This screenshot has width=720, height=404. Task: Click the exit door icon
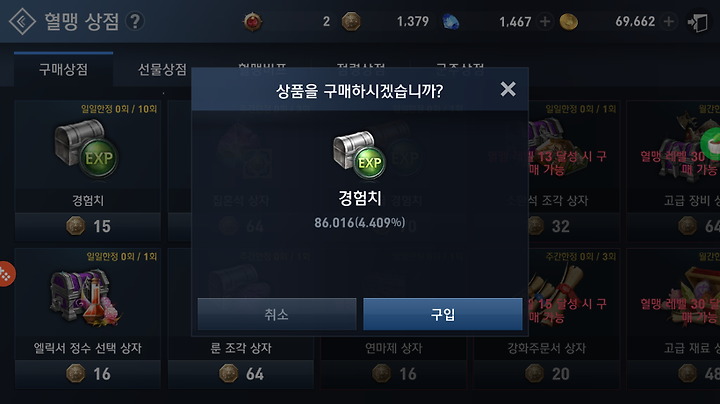click(x=698, y=22)
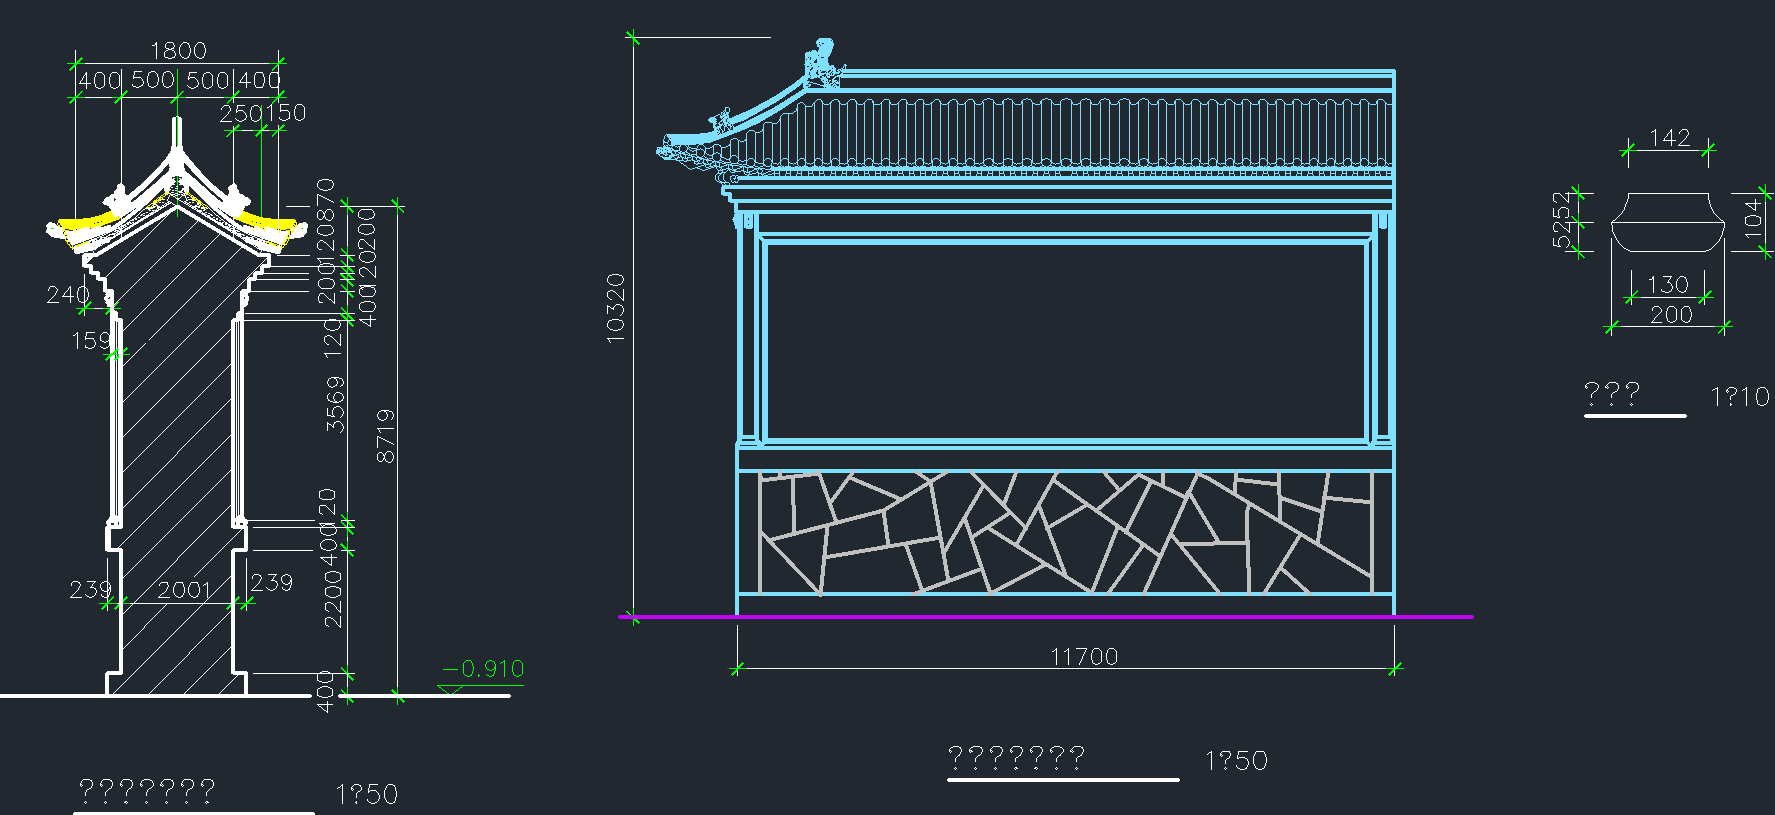Select the 1800 dimension text

point(178,50)
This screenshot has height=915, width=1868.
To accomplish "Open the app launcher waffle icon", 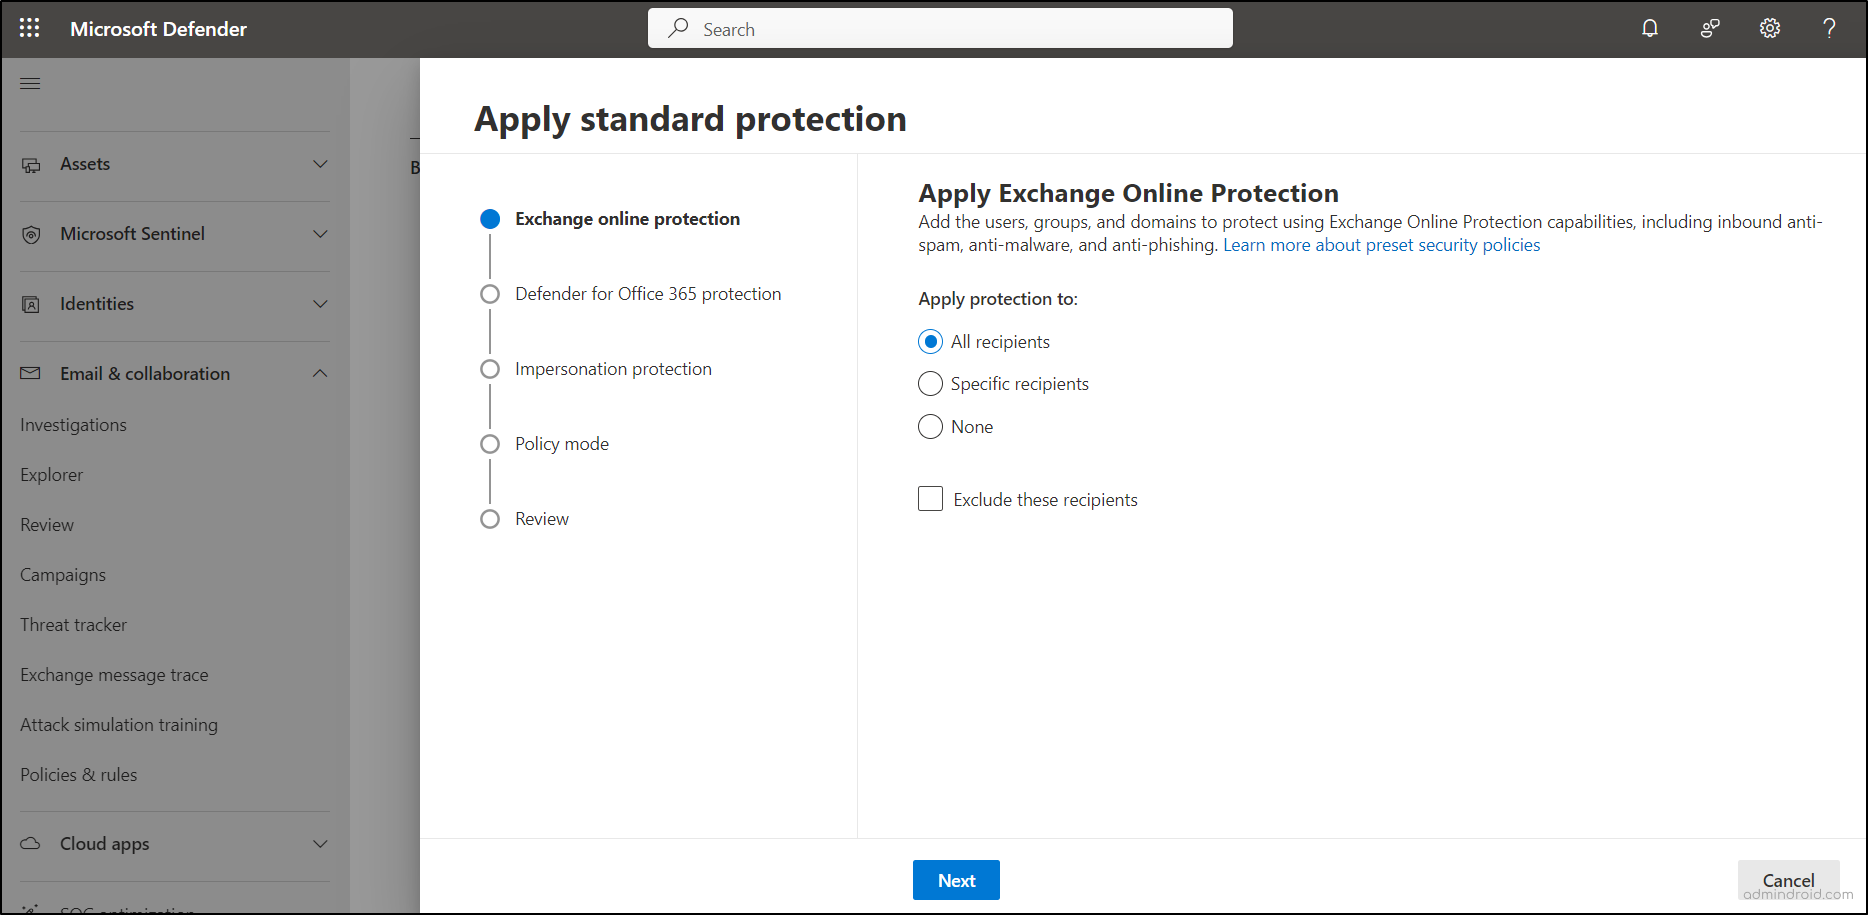I will point(30,28).
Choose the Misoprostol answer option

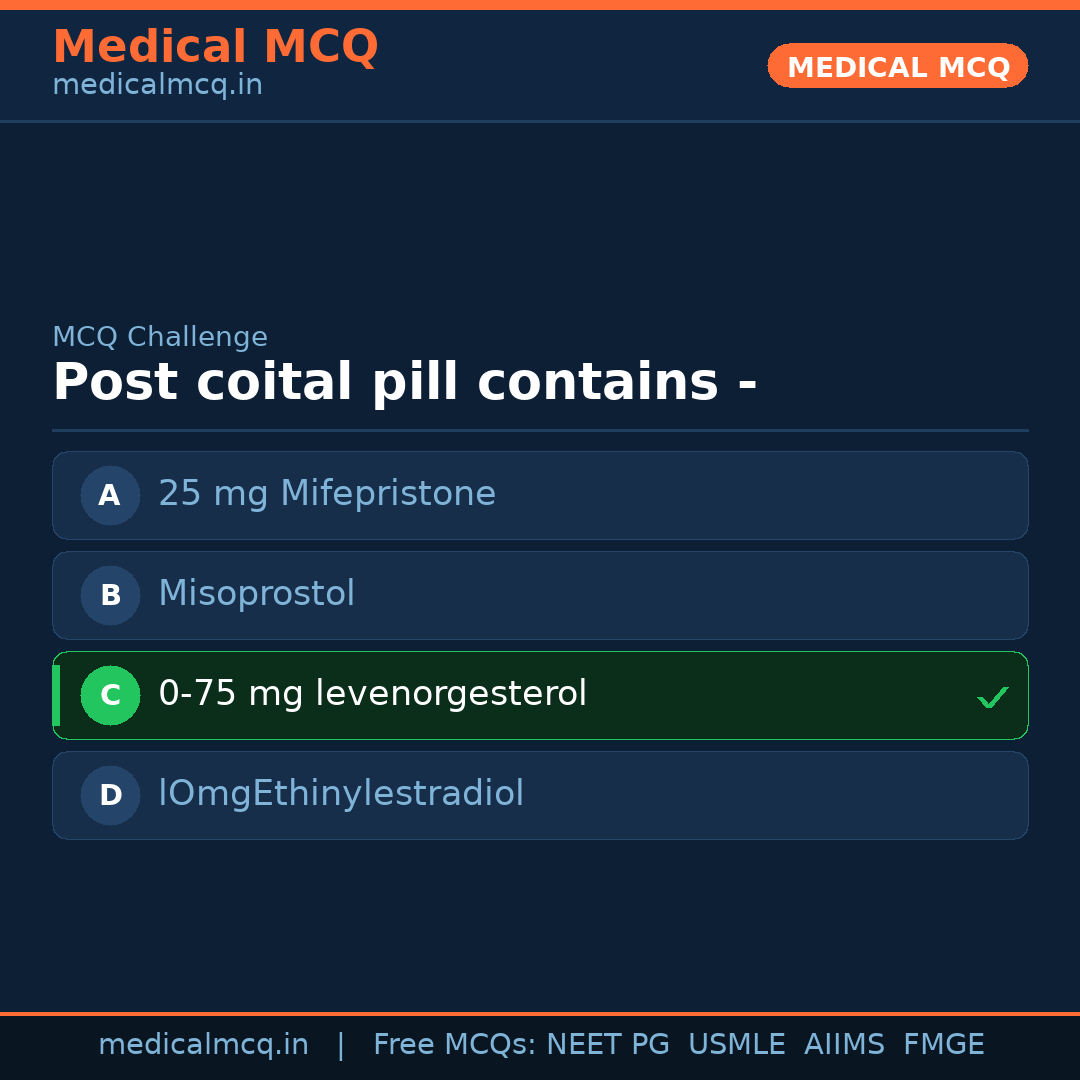click(257, 594)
◇ ◇ ◇
WHAT YOU ARE ASKED TO DO: Begin at the first line of the entries and stop after the line holding "This screenshot has height=915, width=1868."; repeat those lines exactly, but not the pictures.

RESULT:
This screenshot has width=720, height=404. Task: Click the exit door icon
click(x=698, y=22)
Select the 1800 dimension text

point(178,50)
This screenshot has height=915, width=1868.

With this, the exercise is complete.